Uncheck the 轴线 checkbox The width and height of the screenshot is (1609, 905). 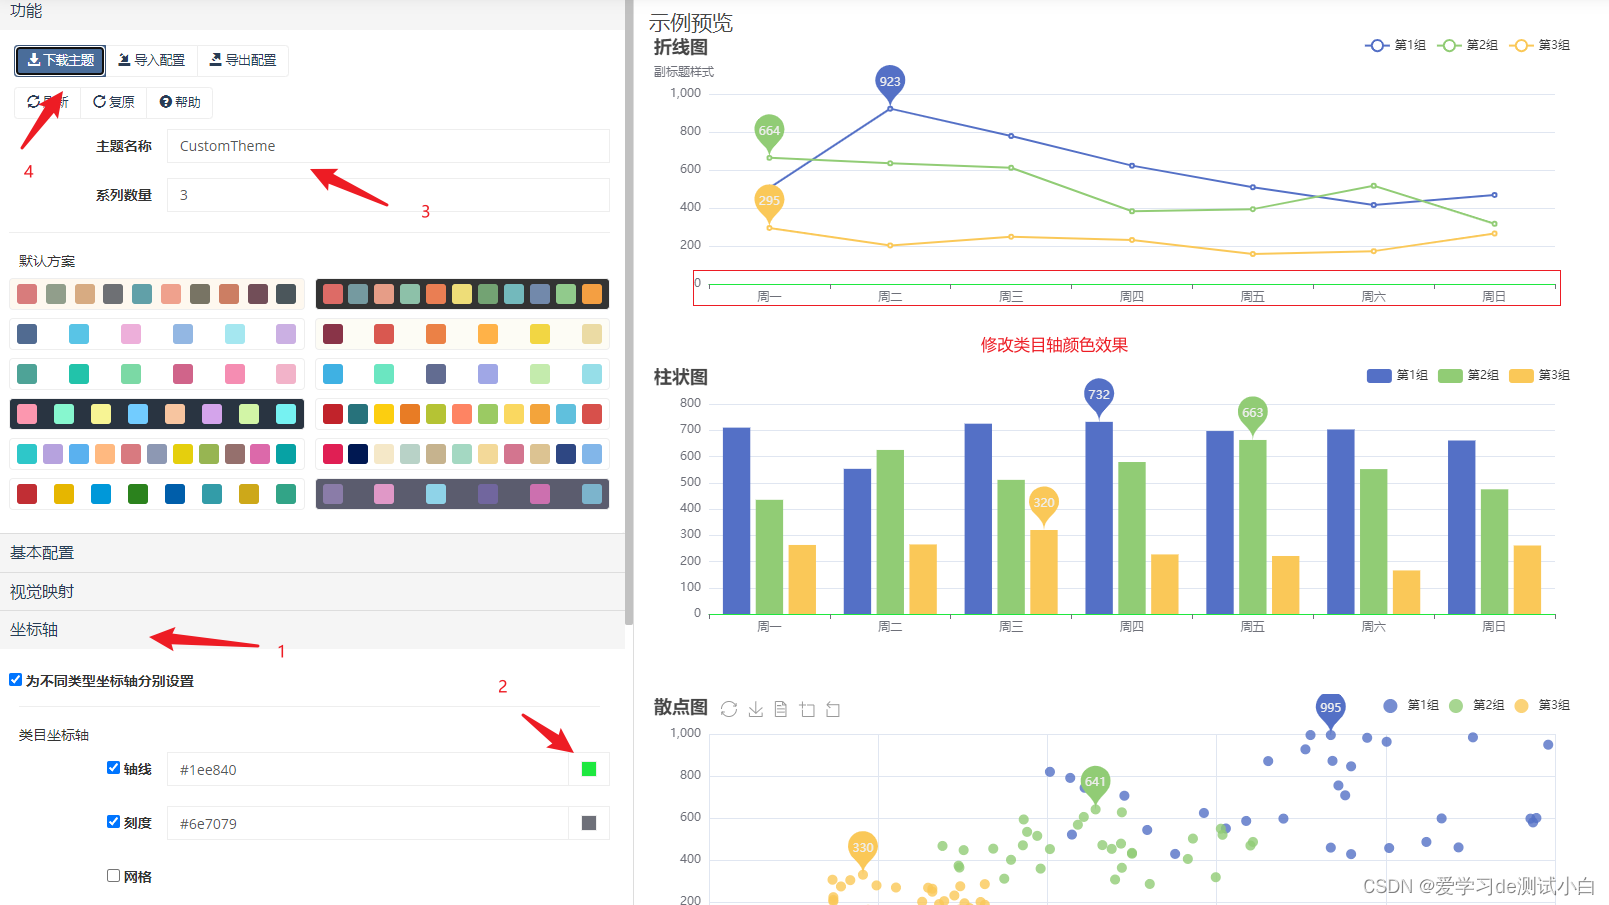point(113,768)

+---+

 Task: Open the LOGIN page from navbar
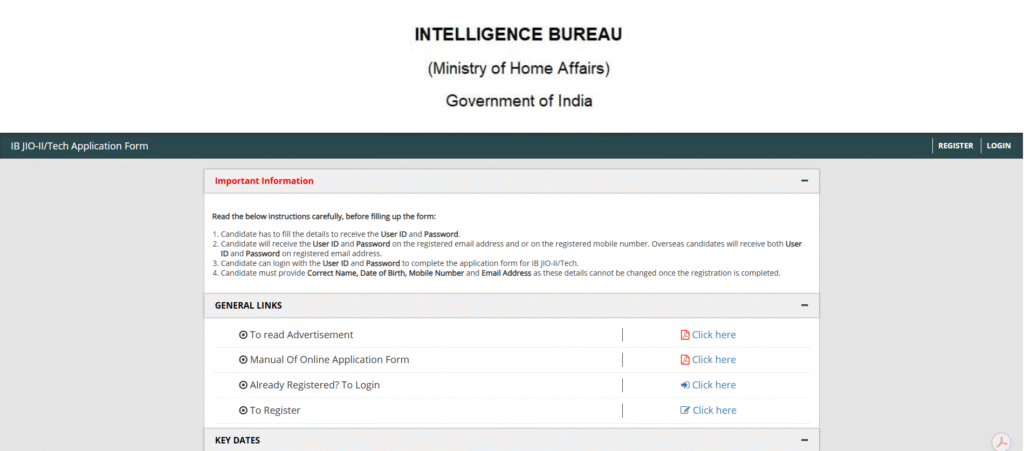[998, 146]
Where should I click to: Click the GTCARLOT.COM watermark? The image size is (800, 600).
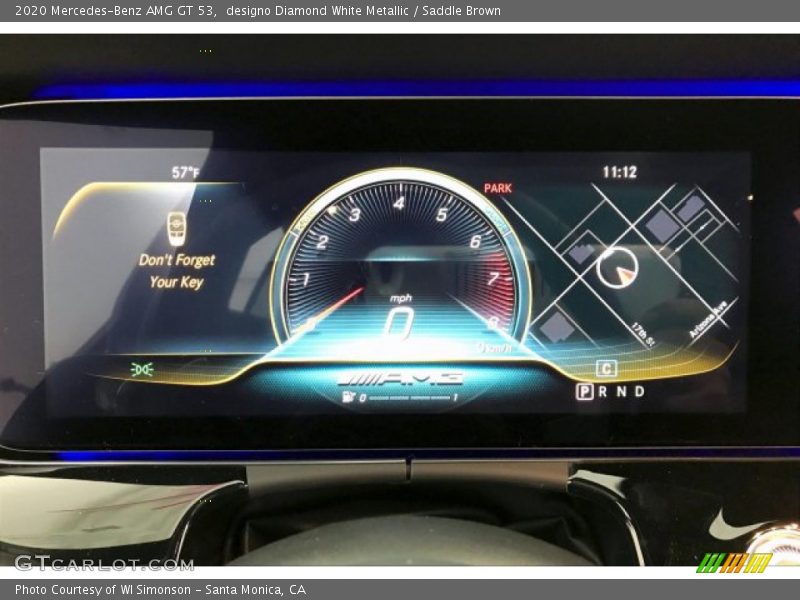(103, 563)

+---+

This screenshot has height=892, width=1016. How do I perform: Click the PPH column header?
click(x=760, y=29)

+---+

-- Problem details --
Put the rows from the line with "This screenshot has" up to and including the line with "click(x=760, y=29)" into a numbered list, leaving out any blank lines.

-- Worked answer --
1. This screenshot has height=892, width=1016. How do I perform: Click the PPH column header?
2. click(x=760, y=29)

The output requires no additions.